▶ Stated problem
Pick out every line of the records that contains the word "This" and copy each one.
── Records provided ──
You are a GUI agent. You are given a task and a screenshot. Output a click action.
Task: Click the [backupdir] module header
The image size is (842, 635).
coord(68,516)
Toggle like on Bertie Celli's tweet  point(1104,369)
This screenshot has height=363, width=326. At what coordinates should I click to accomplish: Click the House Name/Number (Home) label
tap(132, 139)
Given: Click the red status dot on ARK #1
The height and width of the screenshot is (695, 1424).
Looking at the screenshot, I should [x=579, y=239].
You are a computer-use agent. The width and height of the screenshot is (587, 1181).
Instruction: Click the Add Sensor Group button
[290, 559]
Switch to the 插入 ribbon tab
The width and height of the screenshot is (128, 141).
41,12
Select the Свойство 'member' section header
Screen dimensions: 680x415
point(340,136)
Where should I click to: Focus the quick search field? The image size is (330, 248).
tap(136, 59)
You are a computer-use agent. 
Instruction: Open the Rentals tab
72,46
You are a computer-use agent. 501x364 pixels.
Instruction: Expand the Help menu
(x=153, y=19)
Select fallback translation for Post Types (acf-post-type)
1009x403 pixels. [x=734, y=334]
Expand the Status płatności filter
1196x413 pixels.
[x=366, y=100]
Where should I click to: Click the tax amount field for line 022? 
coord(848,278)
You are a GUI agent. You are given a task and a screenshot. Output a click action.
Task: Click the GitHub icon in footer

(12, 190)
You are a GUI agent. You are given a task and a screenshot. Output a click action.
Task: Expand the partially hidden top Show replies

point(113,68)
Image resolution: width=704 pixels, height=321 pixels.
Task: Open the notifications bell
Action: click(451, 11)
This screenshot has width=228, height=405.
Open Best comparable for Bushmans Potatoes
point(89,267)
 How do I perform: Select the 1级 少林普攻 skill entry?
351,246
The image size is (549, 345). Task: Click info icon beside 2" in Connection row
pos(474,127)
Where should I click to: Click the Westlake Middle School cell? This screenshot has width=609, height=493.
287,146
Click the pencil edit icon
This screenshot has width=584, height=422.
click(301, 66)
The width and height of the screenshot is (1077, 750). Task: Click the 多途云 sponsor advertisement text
───
▶ Answer
This screenshot has height=363, width=326. At what coordinates should I click to accomplish: Click the House Name/Number (Home) label
This screenshot has width=228, height=405.
Where should I click to: Click the Westlake Middle School cell? This screenshot has width=609, height=493.
This screenshot has width=584, height=422.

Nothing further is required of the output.